WHAT THE TASK REQUIRES →
Only the lines below from the one containing "Where should I" through the last line should be set down, exactly as written and with no pictures.

[TASK DATA Boundary: Start]

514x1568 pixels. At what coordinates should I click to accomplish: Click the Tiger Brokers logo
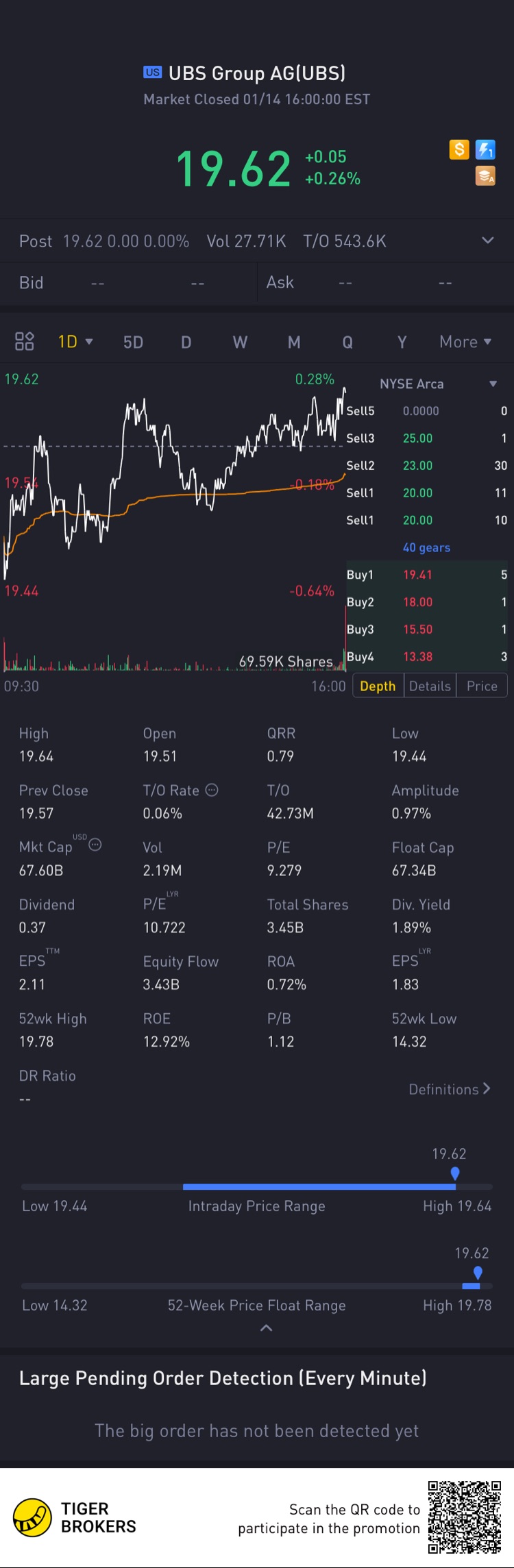click(x=33, y=1517)
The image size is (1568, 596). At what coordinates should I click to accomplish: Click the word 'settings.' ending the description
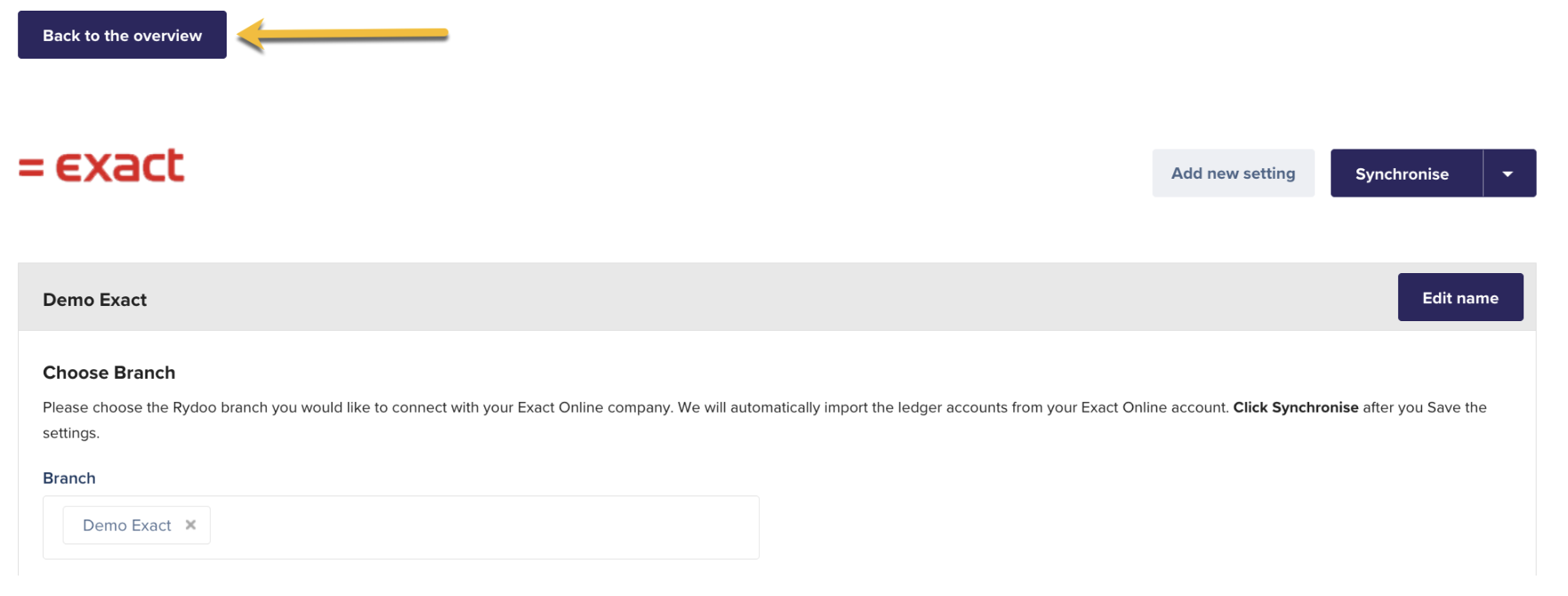pyautogui.click(x=71, y=433)
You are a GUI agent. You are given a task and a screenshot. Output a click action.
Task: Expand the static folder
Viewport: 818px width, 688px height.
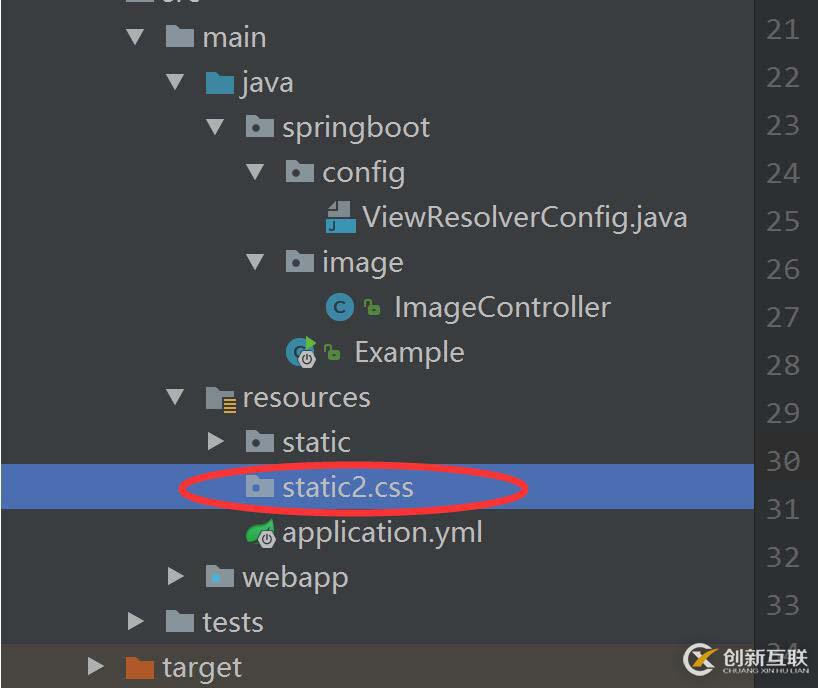click(215, 441)
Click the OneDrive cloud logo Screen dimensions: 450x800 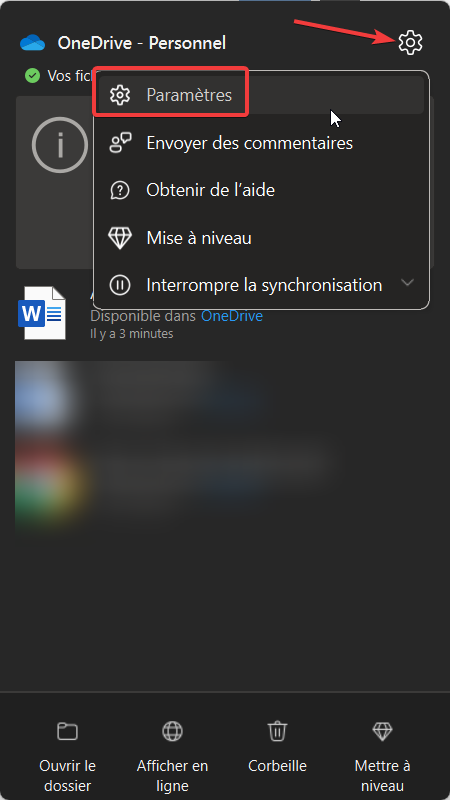(33, 43)
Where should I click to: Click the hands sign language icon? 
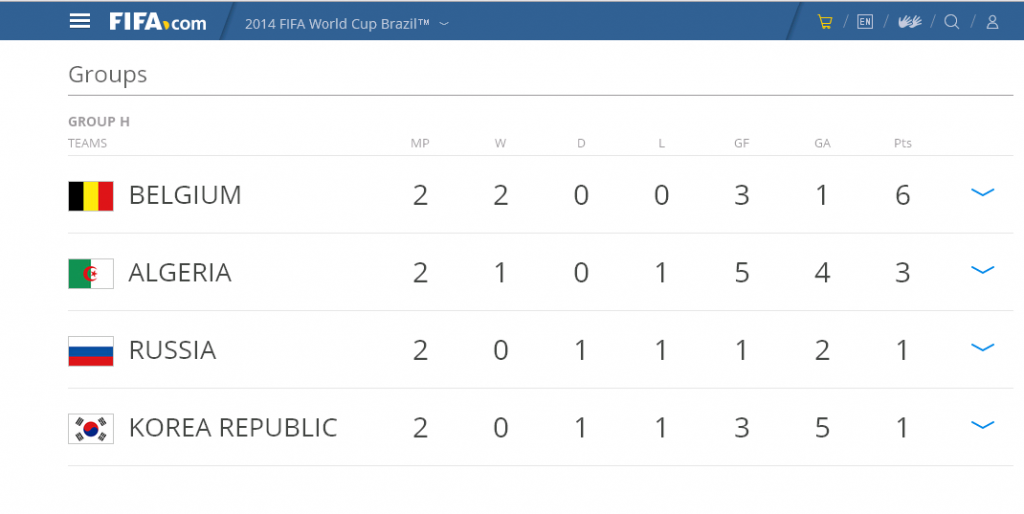pyautogui.click(x=909, y=22)
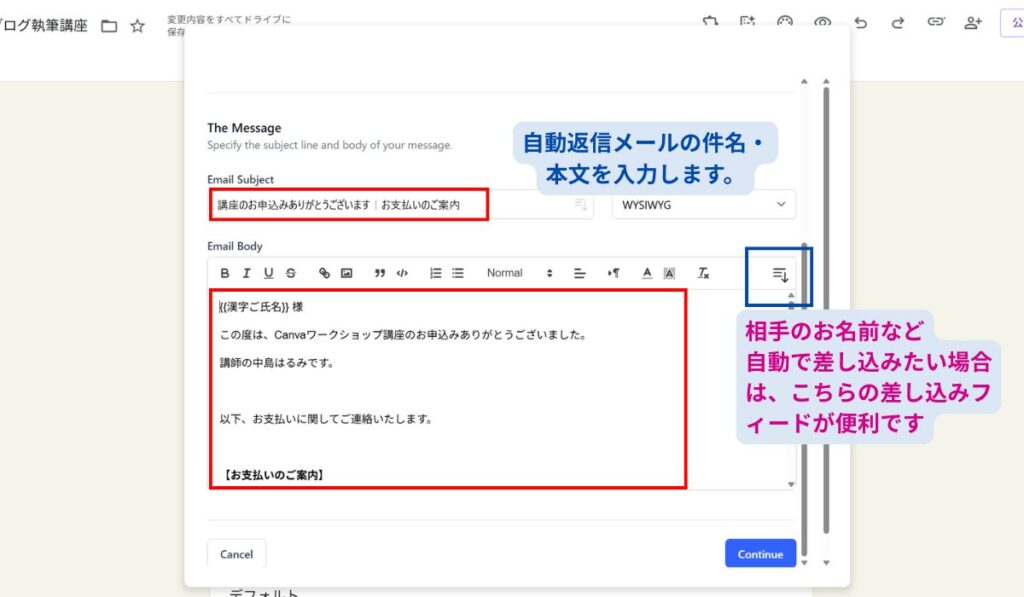The height and width of the screenshot is (597, 1024).
Task: Insert a code block in the editor
Action: point(402,273)
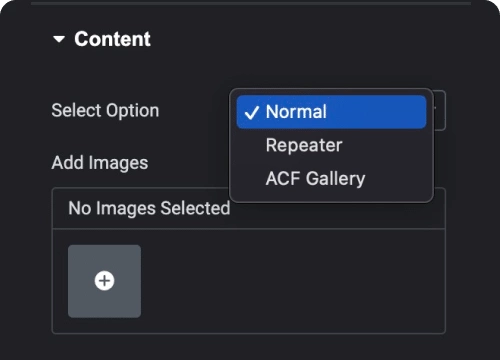Add images using the plus button

coord(104,281)
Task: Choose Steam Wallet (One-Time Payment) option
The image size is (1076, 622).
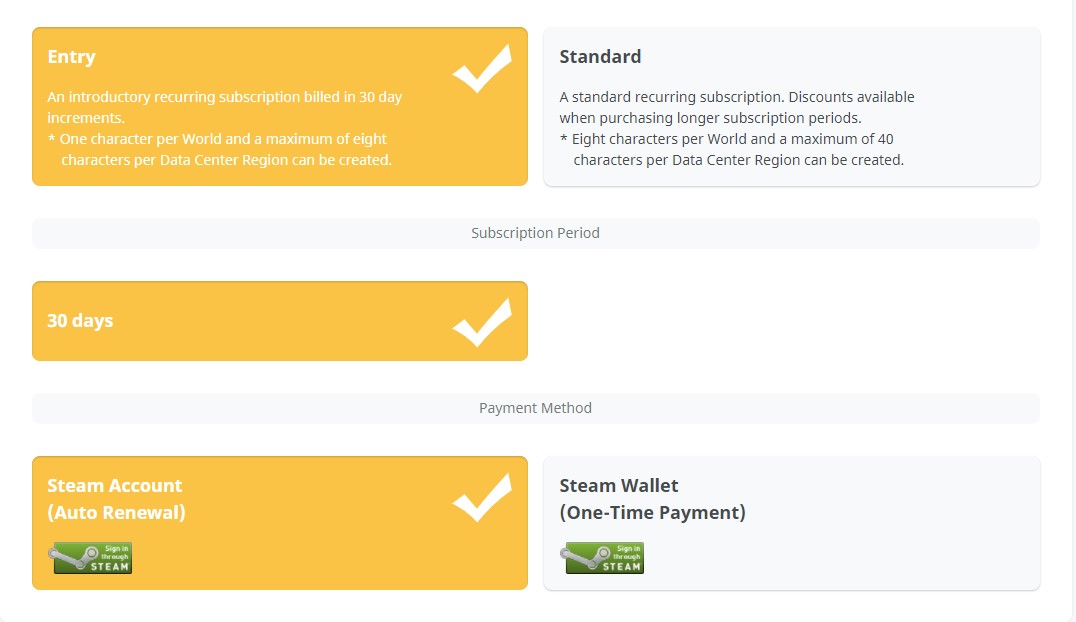Action: point(790,522)
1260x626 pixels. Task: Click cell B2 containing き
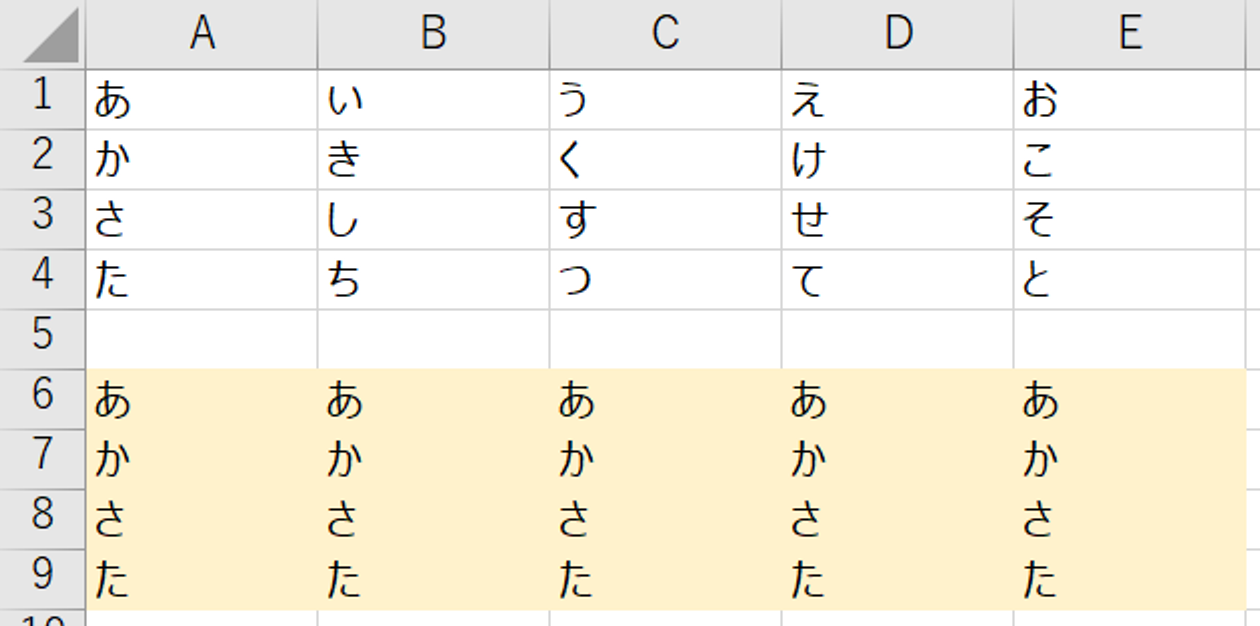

[TASK DATA Boundary: End]

WRITTEN SOLUTION →
Where should I click to: Click the hands sign language icon? 
pyautogui.click(x=909, y=22)
The height and width of the screenshot is (597, 1024).
Task: Insert a code block in the editor
Action: point(402,273)
Add images using the plus button

coord(104,281)
Task: Choose Steam Wallet (One-Time Payment) option
The image size is (1076, 622).
Action: point(790,522)
1260x626 pixels. Task: Click cell B2 containing き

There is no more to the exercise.